▸ **RECORDS TO USE**:

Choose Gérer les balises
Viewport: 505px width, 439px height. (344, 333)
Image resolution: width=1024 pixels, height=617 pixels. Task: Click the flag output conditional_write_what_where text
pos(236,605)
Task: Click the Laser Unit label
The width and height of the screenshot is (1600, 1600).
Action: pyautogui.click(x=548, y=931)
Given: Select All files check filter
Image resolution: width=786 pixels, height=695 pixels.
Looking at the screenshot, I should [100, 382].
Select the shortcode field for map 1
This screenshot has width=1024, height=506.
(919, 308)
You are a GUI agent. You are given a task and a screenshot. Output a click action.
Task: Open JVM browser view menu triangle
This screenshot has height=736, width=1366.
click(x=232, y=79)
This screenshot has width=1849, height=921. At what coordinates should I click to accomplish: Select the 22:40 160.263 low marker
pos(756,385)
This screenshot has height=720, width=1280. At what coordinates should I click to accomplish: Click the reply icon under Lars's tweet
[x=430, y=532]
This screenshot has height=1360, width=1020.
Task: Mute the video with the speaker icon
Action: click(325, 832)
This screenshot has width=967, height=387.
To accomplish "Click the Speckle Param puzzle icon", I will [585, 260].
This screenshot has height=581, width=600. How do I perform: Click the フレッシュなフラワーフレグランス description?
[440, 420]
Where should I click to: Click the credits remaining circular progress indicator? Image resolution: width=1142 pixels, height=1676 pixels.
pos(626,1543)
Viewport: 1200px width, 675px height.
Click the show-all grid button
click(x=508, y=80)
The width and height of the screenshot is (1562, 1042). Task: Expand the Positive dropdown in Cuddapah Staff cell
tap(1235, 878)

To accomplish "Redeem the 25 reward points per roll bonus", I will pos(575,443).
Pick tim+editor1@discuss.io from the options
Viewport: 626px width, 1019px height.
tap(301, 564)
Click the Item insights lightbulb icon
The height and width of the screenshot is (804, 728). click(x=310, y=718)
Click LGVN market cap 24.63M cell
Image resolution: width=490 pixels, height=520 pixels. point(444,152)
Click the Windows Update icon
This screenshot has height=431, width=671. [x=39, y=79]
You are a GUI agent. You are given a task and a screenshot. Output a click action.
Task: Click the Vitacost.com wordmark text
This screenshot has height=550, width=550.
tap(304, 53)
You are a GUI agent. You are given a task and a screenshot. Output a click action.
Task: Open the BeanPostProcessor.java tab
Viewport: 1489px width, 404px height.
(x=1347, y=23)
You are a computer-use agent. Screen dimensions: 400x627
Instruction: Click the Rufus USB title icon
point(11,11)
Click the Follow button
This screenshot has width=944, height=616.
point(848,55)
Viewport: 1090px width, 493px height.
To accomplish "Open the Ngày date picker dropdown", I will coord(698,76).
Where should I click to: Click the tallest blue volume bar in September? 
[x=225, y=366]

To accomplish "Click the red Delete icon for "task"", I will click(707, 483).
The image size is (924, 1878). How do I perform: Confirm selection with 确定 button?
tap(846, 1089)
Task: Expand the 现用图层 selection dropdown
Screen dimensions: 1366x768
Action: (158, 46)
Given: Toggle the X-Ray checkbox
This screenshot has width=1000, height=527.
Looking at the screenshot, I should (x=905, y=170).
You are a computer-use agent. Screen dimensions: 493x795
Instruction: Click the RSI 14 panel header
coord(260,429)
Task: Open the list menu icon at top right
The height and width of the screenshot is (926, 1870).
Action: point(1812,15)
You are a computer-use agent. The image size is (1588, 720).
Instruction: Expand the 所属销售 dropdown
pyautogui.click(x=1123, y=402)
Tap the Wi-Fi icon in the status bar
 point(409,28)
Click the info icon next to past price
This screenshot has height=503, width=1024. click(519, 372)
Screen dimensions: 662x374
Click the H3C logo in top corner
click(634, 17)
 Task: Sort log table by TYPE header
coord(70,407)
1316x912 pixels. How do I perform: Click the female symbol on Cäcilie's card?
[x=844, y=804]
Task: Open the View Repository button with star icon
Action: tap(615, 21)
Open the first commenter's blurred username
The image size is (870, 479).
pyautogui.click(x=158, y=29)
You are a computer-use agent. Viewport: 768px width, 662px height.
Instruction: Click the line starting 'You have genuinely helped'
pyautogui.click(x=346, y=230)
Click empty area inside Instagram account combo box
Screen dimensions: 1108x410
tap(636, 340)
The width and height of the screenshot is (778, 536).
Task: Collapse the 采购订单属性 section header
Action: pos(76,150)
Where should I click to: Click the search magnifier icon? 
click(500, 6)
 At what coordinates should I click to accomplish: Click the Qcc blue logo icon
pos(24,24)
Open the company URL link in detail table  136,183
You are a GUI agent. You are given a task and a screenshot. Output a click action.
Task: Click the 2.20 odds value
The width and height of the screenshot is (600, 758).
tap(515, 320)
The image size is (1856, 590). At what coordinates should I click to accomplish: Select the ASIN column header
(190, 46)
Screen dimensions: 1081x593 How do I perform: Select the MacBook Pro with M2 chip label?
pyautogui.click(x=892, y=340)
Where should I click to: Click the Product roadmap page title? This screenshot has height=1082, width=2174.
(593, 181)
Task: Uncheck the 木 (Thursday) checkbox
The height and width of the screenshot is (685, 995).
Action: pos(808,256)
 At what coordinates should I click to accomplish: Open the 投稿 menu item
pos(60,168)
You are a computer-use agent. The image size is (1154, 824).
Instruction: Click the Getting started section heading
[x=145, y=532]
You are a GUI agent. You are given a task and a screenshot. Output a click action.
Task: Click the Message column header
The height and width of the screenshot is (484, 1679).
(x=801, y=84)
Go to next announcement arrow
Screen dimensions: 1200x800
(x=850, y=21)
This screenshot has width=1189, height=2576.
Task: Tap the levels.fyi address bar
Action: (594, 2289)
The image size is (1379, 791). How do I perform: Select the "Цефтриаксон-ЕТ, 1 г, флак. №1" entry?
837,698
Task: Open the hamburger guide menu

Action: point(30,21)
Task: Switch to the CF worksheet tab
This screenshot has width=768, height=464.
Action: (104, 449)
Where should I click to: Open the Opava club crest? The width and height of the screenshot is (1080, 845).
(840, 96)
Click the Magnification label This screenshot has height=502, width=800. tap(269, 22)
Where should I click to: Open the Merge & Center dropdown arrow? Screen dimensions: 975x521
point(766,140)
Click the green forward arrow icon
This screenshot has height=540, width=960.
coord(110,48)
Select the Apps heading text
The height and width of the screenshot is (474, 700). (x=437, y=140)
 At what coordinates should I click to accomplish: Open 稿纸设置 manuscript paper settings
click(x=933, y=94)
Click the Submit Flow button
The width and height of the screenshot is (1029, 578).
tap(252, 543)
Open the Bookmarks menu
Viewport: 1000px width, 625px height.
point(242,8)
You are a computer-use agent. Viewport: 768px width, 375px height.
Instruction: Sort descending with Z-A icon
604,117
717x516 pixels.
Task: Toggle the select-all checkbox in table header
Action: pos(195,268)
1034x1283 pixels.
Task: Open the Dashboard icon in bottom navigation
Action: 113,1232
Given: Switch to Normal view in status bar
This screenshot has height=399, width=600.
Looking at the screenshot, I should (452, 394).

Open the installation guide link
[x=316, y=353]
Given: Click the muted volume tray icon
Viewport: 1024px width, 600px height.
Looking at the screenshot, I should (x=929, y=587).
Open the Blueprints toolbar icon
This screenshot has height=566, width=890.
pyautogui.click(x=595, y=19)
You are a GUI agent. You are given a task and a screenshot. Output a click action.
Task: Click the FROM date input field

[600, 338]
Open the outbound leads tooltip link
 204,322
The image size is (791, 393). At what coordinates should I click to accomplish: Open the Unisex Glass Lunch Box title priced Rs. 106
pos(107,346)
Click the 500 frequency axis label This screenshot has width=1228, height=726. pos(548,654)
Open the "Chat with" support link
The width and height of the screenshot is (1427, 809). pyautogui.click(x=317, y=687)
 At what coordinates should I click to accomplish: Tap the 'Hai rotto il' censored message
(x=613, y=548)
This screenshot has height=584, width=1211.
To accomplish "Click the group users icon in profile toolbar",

▸ **ACTION ITEM**:
Nothing beyond the line that contains "Task: Click the Laser Unit label" belongs in the answer; reproduce the entries exactly from their first line through it.

▸ **RESULT**:
Choose Gérer les balises
Viewport: 505px width, 439px height. (344, 333)
Image resolution: width=1024 pixels, height=617 pixels. Task: Click the flag output conditional_write_what_where text
pos(236,605)
Task: Click the Laser Unit label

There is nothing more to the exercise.